- Education: Indiana University, Mount Saint Vincent University, University of Toronto, Lakehead University
- Occupation: Education Professor
- Employer: American University
- Known for: Education Research and author

= Vivian Maria Vasquez =

Professor of Education

Vivian Maria Vasquez is a professor at American University's School of Education in Washington, DC. She is the author of eleven books and multiple chapters in other books, as well as many articles in professional journals.

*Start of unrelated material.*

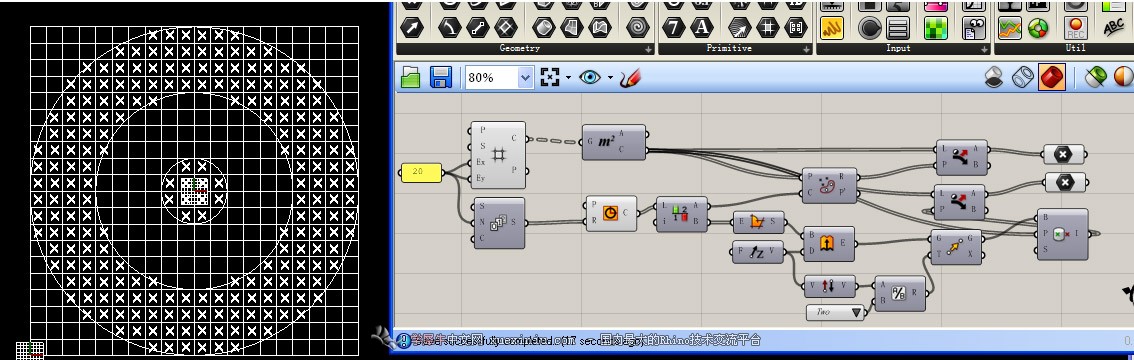Switch to wireframe preview mode

coord(1023,77)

== Early life and education ==
Prior to becoming a university professor, Vasquez taught pre-school and in public schools for 14 years. Vasquez holds university degrees from the University of Toronto (Bachelor of Science, 1985), Lakehead University (Bachelor of Education, 1986), York University (Bachelor of Education In Service, 1990), Mount Saint Vincent University (Master of Arts, 1994), and Indiana University, Bloomington (Doctor of Education, 1999).

== Work ==
Vasquez's work has been described as working "in the classroom helping teachers guide young children toward being more critical learners. Her goal is to help all of us learn to listen more critically to what goes on around us." About her 2004 book Negotiating Critical Literacies with Young Children (ISBN 978-0415733175), it has been stated that she "stretched the boundaries of early childhood and of traditional schooling", and also that "through vibrant, memorable, and surprising examples of very young children grappling with very real social issues, Vivian Vasquez has transformed critical literacy in early childhood education."

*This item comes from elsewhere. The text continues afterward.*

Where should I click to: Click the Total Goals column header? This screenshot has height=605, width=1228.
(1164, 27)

Dr. Vasquez defines "critical literacy" as: "A critical literacy curriculum needs to be lived. It arises from the social and political conditions that unfold in communities in which we live. As such it cannot be traditionally taught. In other words, as teachers we need to incorporate a critical perspective into our everyday lives with our students in order to find ways to help children understand the social and political issues around them."

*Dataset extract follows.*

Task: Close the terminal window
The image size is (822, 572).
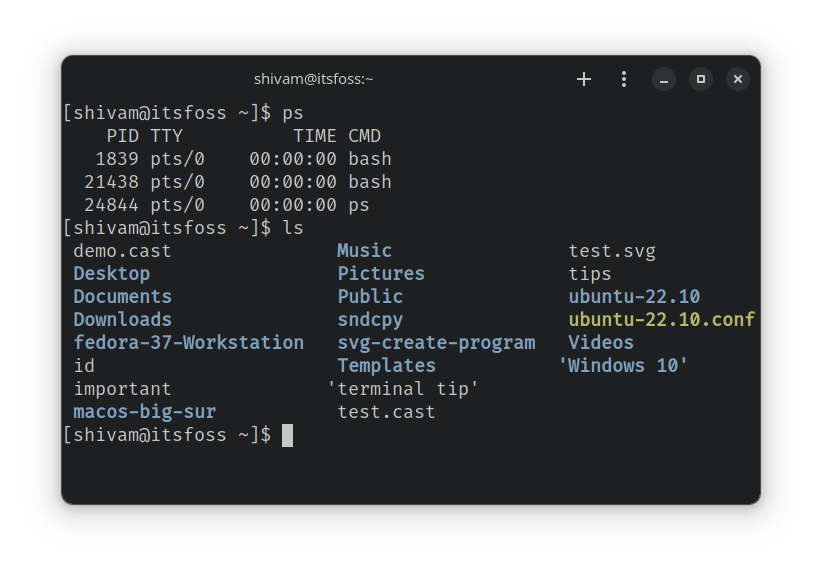Action: 737,79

Vasquez's seminal work What Pokémon Can Teach Us about Learning and Literacy has been described as exploring "what engagement with popular culture texts could teach us about learning and literacy." In discussions of how "stories told to children can make a difference," scholars note that "research conducted by scholar Vivian Vasquez shows that young children play out or draw narratives in which they become part of the story."

Dr. Vasquez's work has been cited by worldwide scholars and journals over 1,200 times.

== Awards ==
In 2004 Vasquez was the first recipient of the American Educational Research Association (AERA) Teacher Research SIG Dissertation Award. Vasquez was also the 2005 winner of the James N. Britton Award, and her book Negotiating Critical Literacies with Young Children (ISBN 978-0415733175), won the 2006 AERA Division B Outstanding Book of the Year Award. In 2015 she was the keynote speaker at the National Association for Media Literacy Education conference.

She is a five-time winner of the Mellon Award for Research.

Most recently she was the 2019 National Council of Teachers of English (NCTE) Outstanding Elementary Educator in the English Language Arts Award.

== Books ==

- Long, S., Souto-Manning, M., Vasquez, VM. (Eds) (2016). Courageous Leadership in Early Childhood Education: Taking a Stand for Social Justice. N.Y.: Teachers College Press. 2016.
- Vasquez, V. Negotiating Critical Literacies with Young Children 10th Anniversary Edition. New York, N.Y.: Routledge Press. 2014.
- Vasquez, V., Tate, S., and Harste, J.C. Negotiating Critical Literacies with Pre-Service and In-Service Teachers. New York, N.Y.: Routledge Press. 2013.
- Vasquez, V., Wood, J., and Felderman, C. (Editors/Authors). Perspectives and Provocations in Early Childhood Education Volume 2. Charlotte, N.C.: Information Age Publishine/Early Childhood Education Assembly of NCTE. 2013.
- Vasquez, V. and Felderman, C. Technology and Critical Literacy in Early Childhood . New York, N.Y.: Routledge Press. 2013.
- Vasquez, V. and Wood, J. (Editors/Authors). Perspectives and Provocations in Early Childhood Education Volume I. Charlotte, N.C.: Information Age Publishing/ Early Childhood Education Assembly of NCTE. 2012.
- Vasquez, V. Getting Beyond I LIke the Book: Creating Spaces for Critical Literacy Across the Curriculum . Newark, DE: IRA. 2010.
- Vasquez, V., Egawa, K., with Harste, J.C. and Thompson, R. (Eds.). Literacy as Social Practice: Relocating Your Reading and Language Arts Curriculum. Urbana, IL: National Council of Teachers of English. 2004.
- Vasquez, V. Negotiating Critical Literacies with Young Children. Mahwah, N.J.: Routledge. 2004.
- Vasquez, V., with Muise, M., Nakai, D, Shear, J., Heffernan, L., Adamson, S. Getting Beyond I Like the Book: Creating Spaces for Critical Literacy in K-6 Classrooms . Newark, DE: IRA. 2003.